Exhibition, Eunomian Literary Society of Clay Seminary, July 10-11, 1862.
Cordelia Green Drumm graduated at age 16 from Clay Seminary and became a young professional, teaching music by the age of 23. She was one of two Clay Seminary students that later became teachers there. Julia Lincoln Hurt was the other. Both were from Clay County and later in life resided in Kansas City, Missouri. Cordelia had noted in a book that she began teaching music in Professor Hughes' school on October 5, 1868. It is not clear if she was teaching somewhere else prior.
Although several young men called on her, asked if she was engaged, and even warned her about other men, she chose to remain unmarried until 1886. The letters written to Cordelia show the interests of these men, the esteem she was held in by suitors, friends, and relatives. The fact that Cordelia chose to remain single for many years proves she was able to take care of herself as an educated, professional woman.

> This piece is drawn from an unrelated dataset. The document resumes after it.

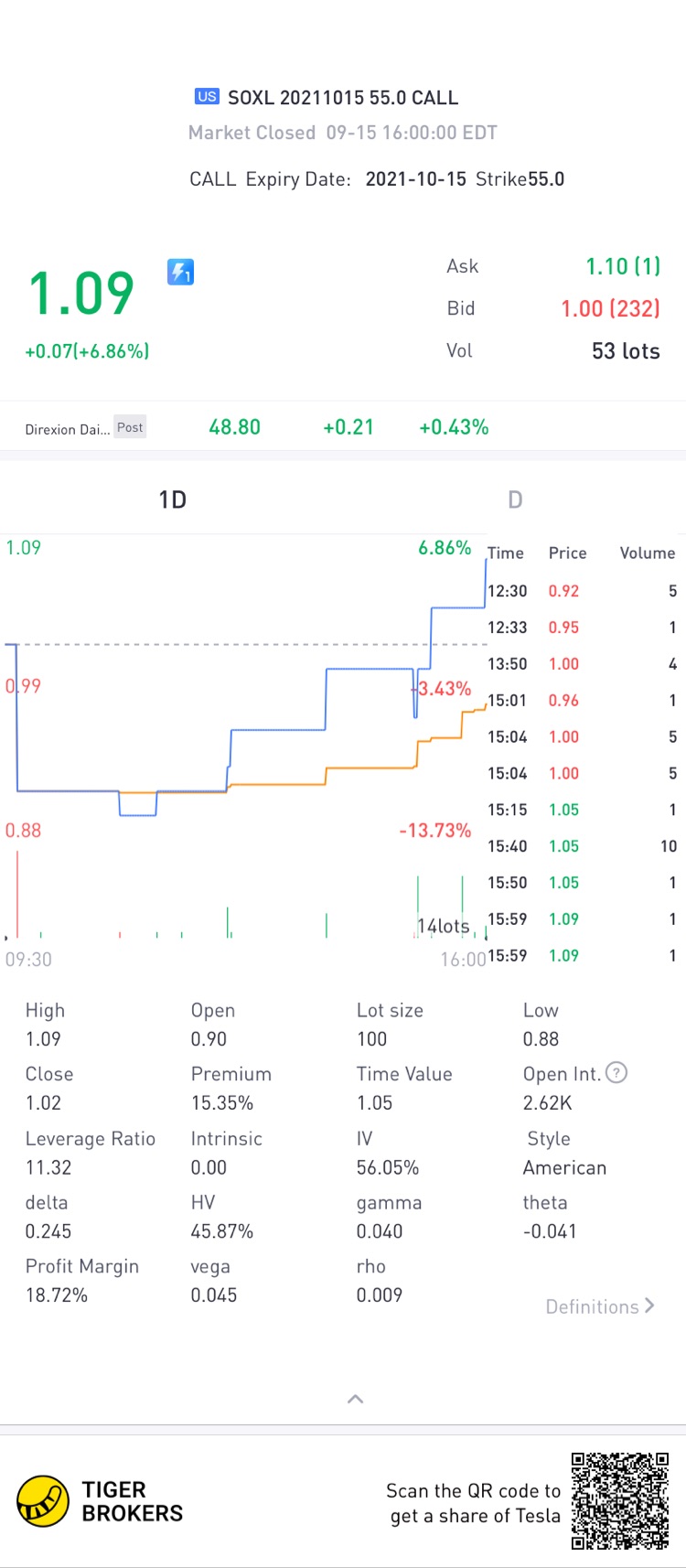This screenshot has height=1568, width=686.
Task: Tap the blue lightning quick-trade icon
Action: [x=180, y=272]
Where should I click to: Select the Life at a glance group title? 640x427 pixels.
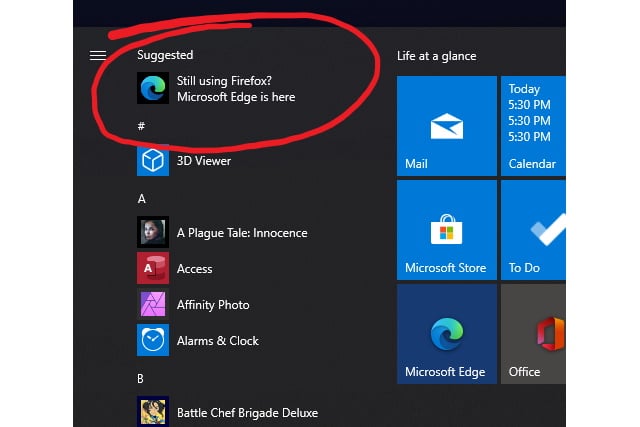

Program page 1, Annual Concert by the Music Class, Woodland College, May 27, 1870.
Julie Roy Jeffrey in Frontier Women: "Civilizing" the West? 1840-1880 writes about the diverse frontier experiences white woman found themselves in during the nineteenth century. The definition of a woman’s place was important, but there were new and expanding standards for middle class female behavior. Glenda Riley in The Female Frontier: A Comparative View of Women on the Prairie and the Plains writes, “Those who held paid employment before, in addition to, or in place of marriage were typically limited to such ‘acceptable’ female occupations as milliners, shop clerks, domestic servants, teachers, and nursemaids.” (page 2) In 1870, the census listed Cordelia Green as a music teacher in Liberty, and the Clay County Archives has an 1875 petition from Clay County Circuit Court where Cordelia Green is listed as a plaintiff in a dispute over a piano. She was clearly not afraid to assert her rights with a work-related grievance.
Program page 2, note Cordelia listed on this page.
There is some mystery as to how Cordelia Green met Andrew Drumm. Andrew Drumm had gone to California in 1849 with the Gold Rush by way of Panama and then took a steamer to San Francisco. He mined gold for twenty years and then turned to the cattle business where he made most of his fortune. He came to Kansas City, Missouri, entered the livestock commission business, and had a prominent role in the stockyard district.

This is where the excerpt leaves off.